→ Supplied records:
------------------------------------------------

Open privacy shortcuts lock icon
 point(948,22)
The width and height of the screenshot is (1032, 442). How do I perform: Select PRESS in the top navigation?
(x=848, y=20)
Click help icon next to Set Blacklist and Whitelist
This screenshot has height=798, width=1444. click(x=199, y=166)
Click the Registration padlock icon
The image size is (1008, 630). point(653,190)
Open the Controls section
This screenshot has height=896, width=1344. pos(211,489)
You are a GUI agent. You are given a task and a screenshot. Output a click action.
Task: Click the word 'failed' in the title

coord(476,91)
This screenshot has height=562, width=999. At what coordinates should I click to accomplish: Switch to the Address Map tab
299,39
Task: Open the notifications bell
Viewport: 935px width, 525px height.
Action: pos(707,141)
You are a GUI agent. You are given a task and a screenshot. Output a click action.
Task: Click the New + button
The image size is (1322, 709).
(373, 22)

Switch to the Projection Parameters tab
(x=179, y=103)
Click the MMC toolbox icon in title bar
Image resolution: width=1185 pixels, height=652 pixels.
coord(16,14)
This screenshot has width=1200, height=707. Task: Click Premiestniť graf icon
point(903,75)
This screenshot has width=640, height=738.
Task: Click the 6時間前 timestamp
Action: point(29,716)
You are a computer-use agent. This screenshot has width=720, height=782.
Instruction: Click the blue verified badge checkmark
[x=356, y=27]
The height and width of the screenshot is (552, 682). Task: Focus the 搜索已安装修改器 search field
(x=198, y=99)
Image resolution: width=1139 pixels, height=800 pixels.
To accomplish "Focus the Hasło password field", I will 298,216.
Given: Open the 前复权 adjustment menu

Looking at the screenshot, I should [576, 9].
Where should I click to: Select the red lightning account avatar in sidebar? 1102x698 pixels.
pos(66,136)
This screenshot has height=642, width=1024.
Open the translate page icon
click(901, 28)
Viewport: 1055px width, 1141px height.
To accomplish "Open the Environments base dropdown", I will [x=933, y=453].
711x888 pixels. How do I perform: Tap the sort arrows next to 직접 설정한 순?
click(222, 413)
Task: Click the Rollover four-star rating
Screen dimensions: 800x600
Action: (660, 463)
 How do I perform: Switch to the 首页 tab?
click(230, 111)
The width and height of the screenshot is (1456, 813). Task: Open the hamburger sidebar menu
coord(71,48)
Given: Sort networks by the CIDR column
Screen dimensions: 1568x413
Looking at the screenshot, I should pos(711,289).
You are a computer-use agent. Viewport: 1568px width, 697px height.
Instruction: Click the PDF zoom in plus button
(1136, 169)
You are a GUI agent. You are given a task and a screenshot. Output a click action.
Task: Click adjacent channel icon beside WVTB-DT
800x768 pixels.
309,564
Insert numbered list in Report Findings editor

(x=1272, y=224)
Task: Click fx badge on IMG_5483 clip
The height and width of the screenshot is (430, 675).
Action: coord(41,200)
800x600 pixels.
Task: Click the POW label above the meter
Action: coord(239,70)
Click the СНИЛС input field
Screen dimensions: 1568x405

------------------------------------------------

→ Exercise prompt: Each line above where the word "will" occurs should be returned in full.

→ Response for this exercise:
To accomplish "Focus the Hasło password field", I will 298,216.
To accomplish "Open the Environments base dropdown", I will [x=933, y=453].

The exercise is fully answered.